> [TEXTE SÉLECTIONNÉ]:
Ce monarque qui l’avait vu à Clèves avant la guerre, et qui alors lui avait proposé la survivance de M. de Maupertuis, ne fut point blessé de ce nouveau refus, et voulut que la place de président de son académie restât vacante, tant que l’homme qu’il en avait jugé digne pourrait l’occuper ; d’Alembert crut lui devoir l’hommage de sa reconnaissance, et, après l’avoir été trouver dans ses États de Westphalie, il e suivit à Berlin, ou il passa plusieurs mois. On vit un philosophe paisible, appelé sans aucun titre dans une cour guerrière, et admis dans la familiarité d’un roi qui, après avoir résisté à une ligue formidable, venait de couronner ses victoires par une paix glorieuse. Aucun capitaine de son siècle n’avait gagné tant de batailles ; et lui seul avait enrichi par des découvertes cet art destructeur de la guerre, dont les progrès sont pourtant le seul moyen de faire jouir les peuples d’une paix perpétuelle ; car telle est la nature de l’homme, que sa fureur pour les jeux de toute espèce diminue à mesure que l’on y affaiblit l’influence du hasard. Cependant ce prince n’était enivré ni de ses triomphes, ni du bruit de sa renommée ; il se plaisait à cultiver, dans la paix, la philosophie et les arts ; parlant avec simplicité de ses succès, de ses revers, de ses dangers, de ses ressources, et même de ses fautes, il comparait la gloire d’avoir fait Athalie à celle de ses victoires, en observant que le poëte ne devait rien au sort ni à d’autres qu’à lui-même ; et vivait avec le philosophe français dans cette égalité qui, malgré la différence des rangs, s’établit nécessairement entre les hommes de génie.

> [SECTION DES DONNÉES]:
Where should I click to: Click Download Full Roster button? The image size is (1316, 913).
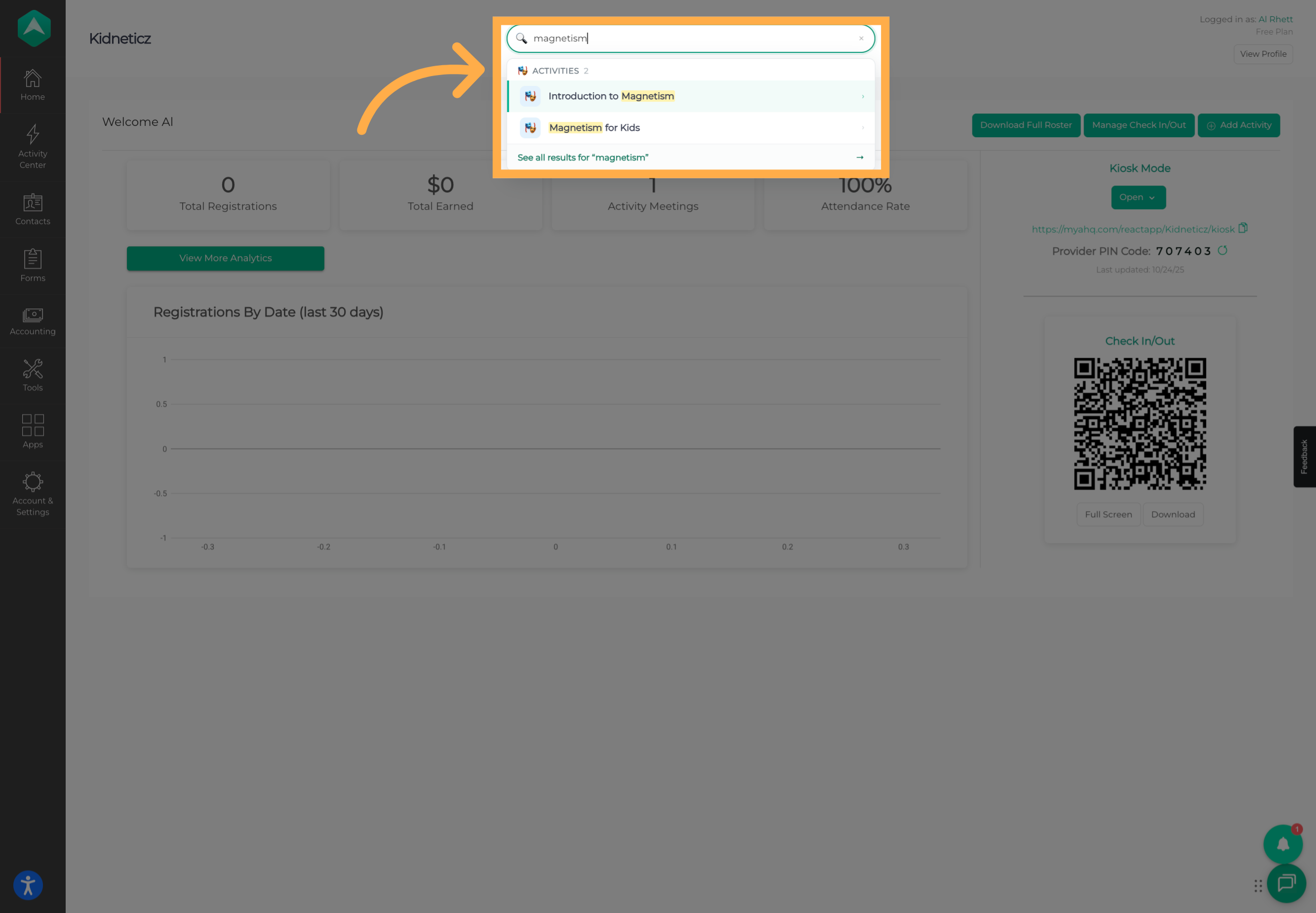click(x=1026, y=125)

> [CONSIGNE]: Résume le texte sélectionné en deux phrases.

> [EXERCICE TERMINÉ]: Le monarque, qui avait déjà proposé à d'Alembert la survivance de M. de Maupertuis, ne s'offensa pas de son nouveau refus et laissa vacante la présidence de son académie ; reconnaissant, d'Alembert alla le trouver en Westphalie puis le suivit à Berlin, où il passa plusieurs mois. Ce roi, qui venait de couronner ses victoires par une paix glorieuse, n'était pas grisé par ses triomphes, cultivait la philosophie et les arts, parlait simplement de ses succès comme de ses fautes et vivait avec le philosophe français sur un pied d'égalité.